In a press release sent to redbankgreen late Tuesday, Zipprich said the Red Bank Democratic Municipal Committee he heads followed “a process that was transparent and permitted by the bylaws” in choosing three potential successors to Erik Yngstrom, who resigned from the council January 19.

The statement followed a decision by Superior Court Judge David Bauman earlier in the day rejecting a request that Mirandi be temporarily removed from the council while a lawsuit over her appointment is pending.

In court filings, plaintiffs Kate Okeson and Councilwoman Kathy Horgan argued that they had been “illegally” excluded from RBDMC’s process of vetting candidates to forward to the mayor and council. That tainted Mirandi’s appointment, they alleged.

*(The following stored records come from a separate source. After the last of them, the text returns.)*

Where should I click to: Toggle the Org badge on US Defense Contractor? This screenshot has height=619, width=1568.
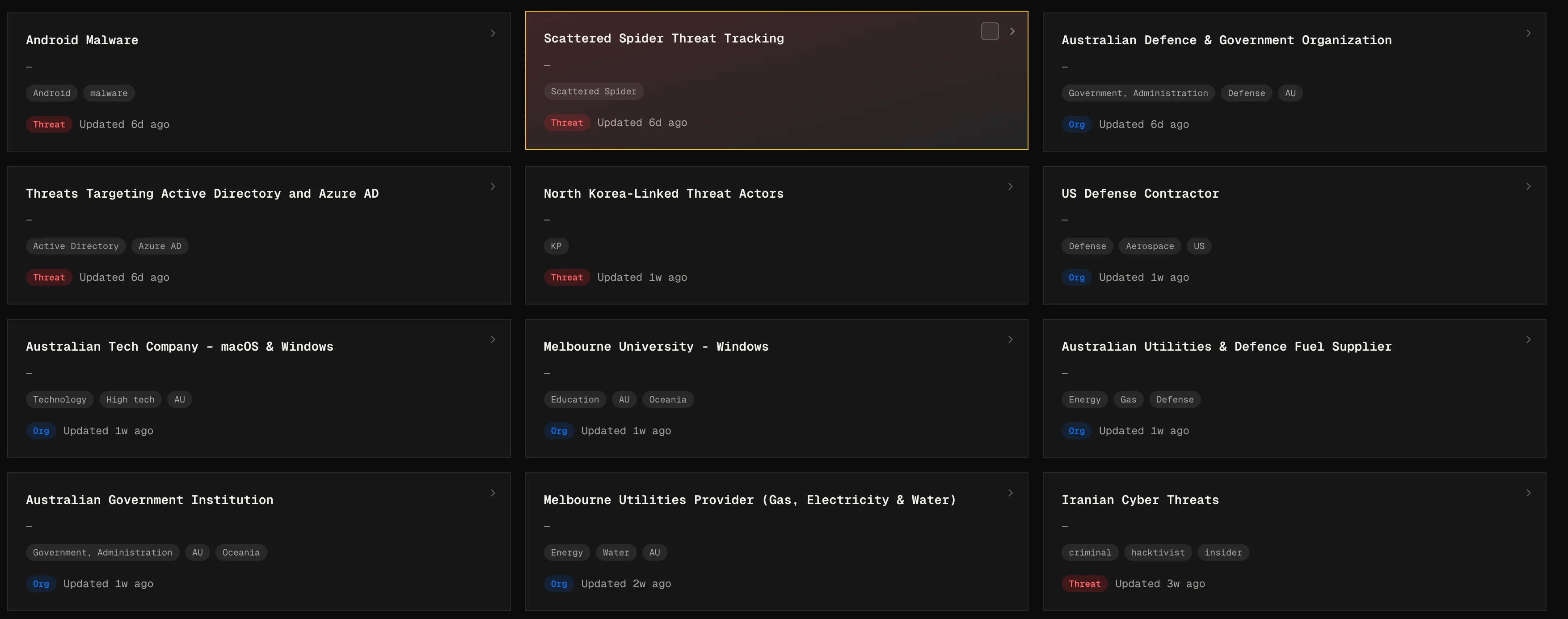pyautogui.click(x=1077, y=277)
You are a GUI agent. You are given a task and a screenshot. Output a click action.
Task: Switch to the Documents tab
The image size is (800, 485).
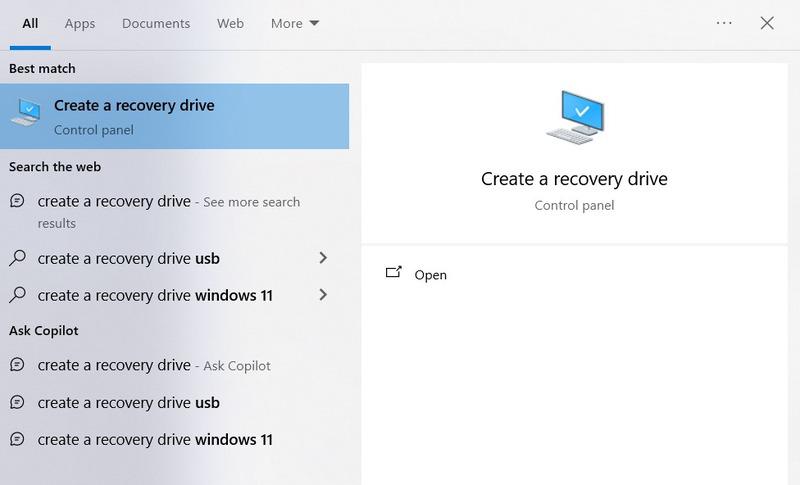156,23
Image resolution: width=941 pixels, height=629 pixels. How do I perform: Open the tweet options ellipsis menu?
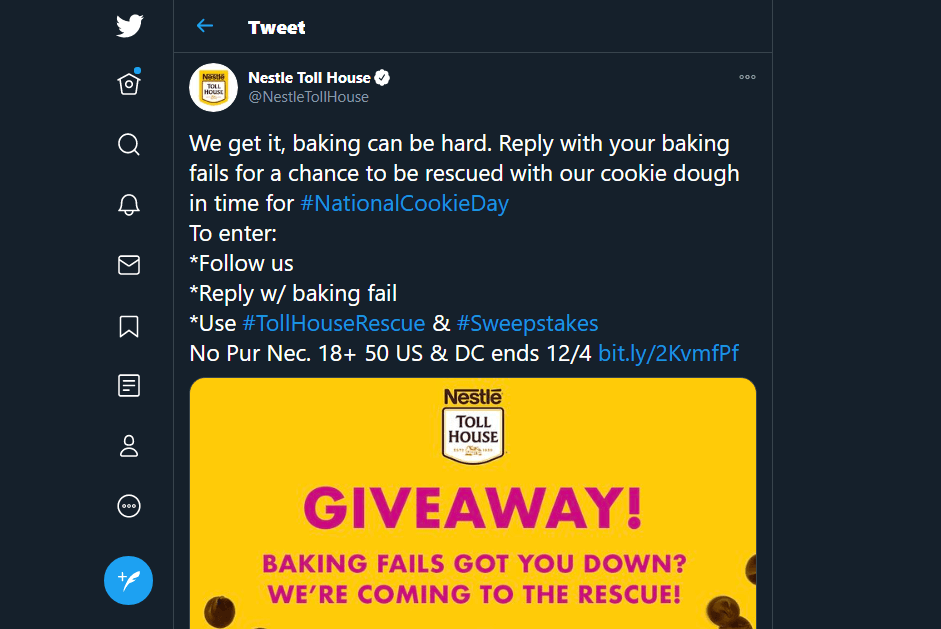[x=747, y=77]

Horgan and Okeson sued Zipprich, the local party, Mirandi and the borough government. As of Tuesday, they said they had not decided whether to continue pursuing the matter, and did not respond to a request for comment Wednesday.

In his 10-page decision, Bauman wrote that it was “unrebutted” that neither Horgan nor Okeson was informed of any RBDMC meeting to discuss candidates or “consulted or in any way involved” in the process.

Zipprich previously said that an ad-hoc committee that included former mayor Ed McKenna, rather than the 18-member RBDMC, selected the party’s three nominees. He has not publicly identified the committee’s other members.

He formed the committee “so that nobody could say that I am controlling who or what is being instituted in this replacement,” Zipprich said at the February 9 council meeting at which Mirandi was appointed on a 3-to-1 vote, with one abstention.

Attorney Thaddeus Maciag, representing Horgan and Okeson, wrote in a court filing earlier this month that, “remarkably… none of the defendants – including Zipprich himself – have even attempted to defend the legality or propriety” of the way in which the three nominees were selected.

“This is because the parties know that Zipprich and the RBDMC acted illegally,” Maciag wrote.

In filings, Zipprich did not dispute that he’d left the 18-member RBDMC “county committee” out of the process. Instead, he argued that “there was no statutory requirement that all members of the RBDMC meet and confer” to vet candidates for the vacancy, as Bauman summarized it.

But Bauman found that it’s not “a settled question of law that a ‘municipal committee’ must consist of all members of that committee, or cannot consist of non-elected members, as plaintiffs suggest.”

Nor is the law clear on the remedy available to members of municipal committees who are frozen out of a political party’s nomination process, Bauman wrote.

He rejected the request that he remove Mirandi pending a possible trial on the issue. Okeson and Horgan had not demonstrated a likelihood that they would prevail at trial, Bauman found.

In addition, the possibility that Mirandi’s council votes “may prove pivotal,” as Okeson and Horgan argued, “is too speculative to warrant the drastic remedy of removing her from office,” he wrote.

Here’s the decision: Bauman decision 041222

In Tuesday’s press release, Zipprich said the party “implemented a process that was transparent and permitted by the bylaws as it concerns the vetting and selection of replacement candidates.”

Neither side, however, submitted a copy of the bylaws, and Okeson, who was the organization’s secretary, contended the party “does not maintain any bylaws whatsoever – let alone bylaws that would allow for a process in selecting candidates to the exclusion of the RBDMC’s elected members.”

In the press statement, Zipprich wrote that “the Red Bank Democrats demand that Horgan and Okeson reimburse the Borough for costs incurred.”

At a special session March 18, the council, with just three members able to vote, authorized the borough to pay two lawyers up to $17,500 each to represent the municipality and Mirandi in the case.

Horgan and Okeson did not respond to a request for comment on Zipprich’s statement.

On Tuesday, they told redbankgreen that Bauman’s decision “appears to give the Municipal Chair the ability to bypass all 18 elected county committee members. We are evaluating our legal options.”